## ENTRIES PROVIDED:
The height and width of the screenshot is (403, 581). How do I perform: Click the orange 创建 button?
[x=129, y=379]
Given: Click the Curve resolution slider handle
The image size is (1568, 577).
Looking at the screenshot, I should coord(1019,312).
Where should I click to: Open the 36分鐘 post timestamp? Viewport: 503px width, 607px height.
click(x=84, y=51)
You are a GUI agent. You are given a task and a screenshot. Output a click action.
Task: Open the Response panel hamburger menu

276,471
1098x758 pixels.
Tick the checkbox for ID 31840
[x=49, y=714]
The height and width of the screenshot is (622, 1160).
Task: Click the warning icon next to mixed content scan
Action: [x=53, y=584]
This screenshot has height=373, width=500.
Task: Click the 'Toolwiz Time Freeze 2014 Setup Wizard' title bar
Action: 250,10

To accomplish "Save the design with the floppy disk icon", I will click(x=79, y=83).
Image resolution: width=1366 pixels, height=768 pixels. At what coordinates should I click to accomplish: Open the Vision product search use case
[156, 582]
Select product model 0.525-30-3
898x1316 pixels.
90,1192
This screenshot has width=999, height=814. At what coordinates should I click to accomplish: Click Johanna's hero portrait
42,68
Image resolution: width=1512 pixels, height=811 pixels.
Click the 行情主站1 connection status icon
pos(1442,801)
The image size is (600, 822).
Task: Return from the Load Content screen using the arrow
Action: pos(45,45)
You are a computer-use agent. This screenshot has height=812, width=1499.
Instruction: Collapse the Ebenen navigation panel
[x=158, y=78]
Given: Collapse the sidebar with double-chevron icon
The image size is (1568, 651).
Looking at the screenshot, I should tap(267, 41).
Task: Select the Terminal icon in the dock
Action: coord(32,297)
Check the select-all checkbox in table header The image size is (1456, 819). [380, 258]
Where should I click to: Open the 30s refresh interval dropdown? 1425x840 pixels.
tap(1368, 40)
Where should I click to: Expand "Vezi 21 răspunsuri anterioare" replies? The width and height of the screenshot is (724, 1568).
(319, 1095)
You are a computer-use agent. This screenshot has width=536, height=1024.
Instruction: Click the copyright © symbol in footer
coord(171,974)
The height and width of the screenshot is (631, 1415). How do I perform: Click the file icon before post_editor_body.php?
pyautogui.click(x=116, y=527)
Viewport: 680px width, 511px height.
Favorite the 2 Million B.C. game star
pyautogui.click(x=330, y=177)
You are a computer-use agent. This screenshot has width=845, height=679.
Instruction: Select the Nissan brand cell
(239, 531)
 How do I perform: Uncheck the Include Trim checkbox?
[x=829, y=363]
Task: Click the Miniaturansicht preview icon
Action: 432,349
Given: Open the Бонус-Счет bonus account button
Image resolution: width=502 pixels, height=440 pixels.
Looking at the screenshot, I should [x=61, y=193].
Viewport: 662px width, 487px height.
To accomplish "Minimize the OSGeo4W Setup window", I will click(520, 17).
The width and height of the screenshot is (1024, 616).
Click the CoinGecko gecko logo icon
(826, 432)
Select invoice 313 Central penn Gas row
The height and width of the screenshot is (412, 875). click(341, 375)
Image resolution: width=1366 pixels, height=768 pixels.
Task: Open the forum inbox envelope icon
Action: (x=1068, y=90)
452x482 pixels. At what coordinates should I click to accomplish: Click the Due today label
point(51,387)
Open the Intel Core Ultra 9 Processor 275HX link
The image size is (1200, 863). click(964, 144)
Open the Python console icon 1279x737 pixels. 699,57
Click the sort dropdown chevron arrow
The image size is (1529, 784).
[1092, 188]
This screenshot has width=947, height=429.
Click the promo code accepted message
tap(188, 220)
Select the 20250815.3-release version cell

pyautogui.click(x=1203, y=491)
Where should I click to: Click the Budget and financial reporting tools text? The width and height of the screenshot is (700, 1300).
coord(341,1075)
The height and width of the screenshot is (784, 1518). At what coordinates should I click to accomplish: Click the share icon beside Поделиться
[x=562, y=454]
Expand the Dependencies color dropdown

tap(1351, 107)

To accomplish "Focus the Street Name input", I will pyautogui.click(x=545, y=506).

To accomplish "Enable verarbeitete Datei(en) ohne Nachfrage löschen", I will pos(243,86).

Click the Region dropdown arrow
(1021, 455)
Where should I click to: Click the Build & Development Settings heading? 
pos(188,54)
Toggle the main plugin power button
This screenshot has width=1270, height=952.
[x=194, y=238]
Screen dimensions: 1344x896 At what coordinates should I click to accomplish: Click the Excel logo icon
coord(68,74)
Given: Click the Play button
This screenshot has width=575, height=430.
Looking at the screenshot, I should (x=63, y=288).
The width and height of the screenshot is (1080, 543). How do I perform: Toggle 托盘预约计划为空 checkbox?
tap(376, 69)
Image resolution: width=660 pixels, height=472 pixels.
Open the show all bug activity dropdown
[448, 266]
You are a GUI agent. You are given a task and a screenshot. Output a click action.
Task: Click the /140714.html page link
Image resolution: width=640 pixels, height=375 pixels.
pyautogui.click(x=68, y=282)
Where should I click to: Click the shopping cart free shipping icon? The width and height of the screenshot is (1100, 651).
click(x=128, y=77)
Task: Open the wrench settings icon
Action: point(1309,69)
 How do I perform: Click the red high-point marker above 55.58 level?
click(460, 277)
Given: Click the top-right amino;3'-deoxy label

## TASK STATEMENT:
Copy out the rows word for word, starting with the row that contains "Where should I click to: Open the 30s" and going on through the row that contains "coord(341,1075)".

## OUTPUT OF THE TASK:
Where should I click to: Open the 30s refresh interval dropdown? 1425x840 pixels.
tap(1368, 40)
Where should I click to: Expand "Vezi 21 răspunsuri anterioare" replies? The width and height of the screenshot is (724, 1568).
(319, 1095)
You are a computer-use agent. This screenshot has width=536, height=1024.
Instruction: Click the copyright © symbol in footer
coord(171,974)
The height and width of the screenshot is (631, 1415). How do I perform: Click the file icon before post_editor_body.php?
pyautogui.click(x=116, y=527)
Viewport: 680px width, 511px height.
Favorite the 2 Million B.C. game star
pyautogui.click(x=330, y=177)
You are a computer-use agent. This screenshot has width=845, height=679.
Instruction: Select the Nissan brand cell
(239, 531)
 How do I perform: Uncheck the Include Trim checkbox?
[x=829, y=363]
Task: Click the Miniaturansicht preview icon
Action: 432,349
Given: Open the Бонус-Счет bonus account button
Image resolution: width=502 pixels, height=440 pixels.
Looking at the screenshot, I should [x=61, y=193].
Viewport: 662px width, 487px height.
To accomplish "Minimize the OSGeo4W Setup window", I will click(520, 17).
The width and height of the screenshot is (1024, 616).
Click the CoinGecko gecko logo icon
(826, 432)
Select invoice 313 Central penn Gas row
The height and width of the screenshot is (412, 875). click(341, 375)
Image resolution: width=1366 pixels, height=768 pixels.
Task: Open the forum inbox envelope icon
Action: (x=1068, y=90)
452x482 pixels. At what coordinates should I click to accomplish: Click the Due today label
point(51,387)
Open the Intel Core Ultra 9 Processor 275HX link
The image size is (1200, 863). click(964, 144)
Open the Python console icon 1279x737 pixels. 699,57
Click the sort dropdown chevron arrow
The image size is (1529, 784).
[1092, 188]
This screenshot has width=947, height=429.
Click the promo code accepted message
tap(188, 220)
Select the 20250815.3-release version cell

pyautogui.click(x=1203, y=491)
Where should I click to: Click the Budget and financial reporting tools text? The width and height of the screenshot is (700, 1300).
coord(341,1075)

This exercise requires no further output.